━━━━━ Stored data ━━━━━

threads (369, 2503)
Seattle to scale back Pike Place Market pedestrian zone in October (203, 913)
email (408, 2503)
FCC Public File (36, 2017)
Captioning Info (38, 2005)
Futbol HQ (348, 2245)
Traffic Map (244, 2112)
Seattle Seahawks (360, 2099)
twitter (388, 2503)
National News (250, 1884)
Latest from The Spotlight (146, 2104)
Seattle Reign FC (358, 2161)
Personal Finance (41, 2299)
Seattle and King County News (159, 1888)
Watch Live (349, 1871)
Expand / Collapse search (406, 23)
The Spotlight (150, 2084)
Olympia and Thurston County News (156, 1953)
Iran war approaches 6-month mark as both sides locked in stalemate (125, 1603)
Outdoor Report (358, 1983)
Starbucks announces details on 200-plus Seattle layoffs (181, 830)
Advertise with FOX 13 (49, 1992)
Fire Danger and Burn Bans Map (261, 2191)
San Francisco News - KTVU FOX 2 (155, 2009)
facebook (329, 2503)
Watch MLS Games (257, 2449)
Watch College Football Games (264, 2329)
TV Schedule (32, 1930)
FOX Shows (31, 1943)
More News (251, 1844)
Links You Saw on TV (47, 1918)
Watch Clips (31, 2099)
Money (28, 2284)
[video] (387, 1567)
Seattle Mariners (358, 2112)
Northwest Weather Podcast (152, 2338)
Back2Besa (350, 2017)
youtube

━━━━━

- **Description of the task**: Locate "Outdoor Report (358, 1983)" in the material, then quote the line that contains it and all lines after it through the final one.

- **Answer to the problem**:
Outdoor Report (358, 1983)
Starbucks announces details on 200-plus Seattle layoffs (181, 830)
Advertise with FOX 13 (49, 1992)
Fire Danger and Burn Bans Map (261, 2191)
San Francisco News - KTVU FOX 2 (155, 2009)
facebook (329, 2503)
Watch MLS Games (257, 2449)
Watch College Football Games (264, 2329)
TV Schedule (32, 1930)
FOX Shows (31, 1943)
More News (251, 1844)
Links You Saw on TV (47, 1918)
Watch Clips (31, 2099)
Money (28, 2284)
[video] (387, 1567)
Seattle Mariners (358, 2112)
Northwest Weather Podcast (152, 2338)
Back2Besa (350, 2017)
youtube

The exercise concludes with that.